Basic Hormone Physiology
A Holistic Approach
It would be nice if life were simple. It would be great if the best pathway in hormone management were well worked out; everyone responded the same and the best treatments were clear. The American College of Obstetrics and Gynecology and the North American Menopause Society rate the quality of published research. The studies they like best are double blind, placebo controlled studies of large groups of women. Unfortunately, these studies lump together many women with very different problems, different physiology, different needs and very different reactions to whatever medication regimen was chosen. Small but statistically significant differences may only be confined to certain segments of the whole population studied. The WHI is a good example of the problem. We need to look more closely at individuals.
The human body is complex. There is vertical integration. The upper brain, hypothalamus, pituitary and ovary are integrated together. With the ovary, there is interplay of theca, granulosa and germ cells. There is also horizontal integration. Thought patterns, nutrition, physical and emotional stress acting directly on the brain and through the adrenal gland affect hypothalamic and pituitary control of ovarian output.
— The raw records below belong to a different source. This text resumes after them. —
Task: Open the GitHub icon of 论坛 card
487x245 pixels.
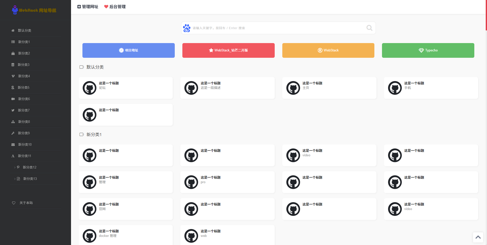Action: click(x=90, y=88)
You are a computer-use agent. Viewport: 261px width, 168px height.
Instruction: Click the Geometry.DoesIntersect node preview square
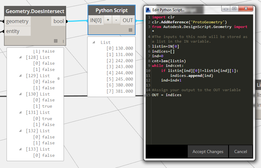coord(56,41)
Estrogen, progesterone and testosterone levels affect carbohydrate craving, eating patterns, fat distribution and metabolism and conversion of the thyroid hormone T4 into the more active T3. Cortisol output affects thyroid output and effectiveness. Insulin levels stimulate IGF-I receptors all over the body, stimulating estrogen effects and creating estrogen effects of its own. There are multiple activins, inhibins, growth factors, stimulating factors, necrosis factors that run around the body. Diet and exercise patterns are all involved in hormone production and metabolism.
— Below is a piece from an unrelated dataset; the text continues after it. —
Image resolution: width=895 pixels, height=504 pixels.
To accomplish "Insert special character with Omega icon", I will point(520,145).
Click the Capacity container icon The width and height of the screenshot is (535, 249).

Learning the major interactions of the various hormones and how they affect our patients takes a little time but common problems tend to be most common. Once the patterns are learned, patients tend to fall into various groups and types. Sorting out individual issues become easier. For the health and happiness of the patient, it is well worth the study. Physicians have to look at the whole patient — listen to their story— they will tell you what needs to be done.
What Your Doctor May Not Tell You About Menopause (read full review) and What Your Doctor May Not Tell You About Premenopause (read full review) , both written by John R. Lee, MD.
These are the original bioidentical hormone texts. The physiology is sound, the writing is clear and there is a vast amount of good information. I disagree with Dr. Lee about two points: Progesterone does not have to be given as a topical cream, as other routes work just fine. Also, I find that there are certain weaknesses to salivary hormone levels. These books are a good place to start. I have tried many of the therapies described by Dr. Lee, following patient reactions and lab work. The results have been most gratifying with many of my patients telling their friends.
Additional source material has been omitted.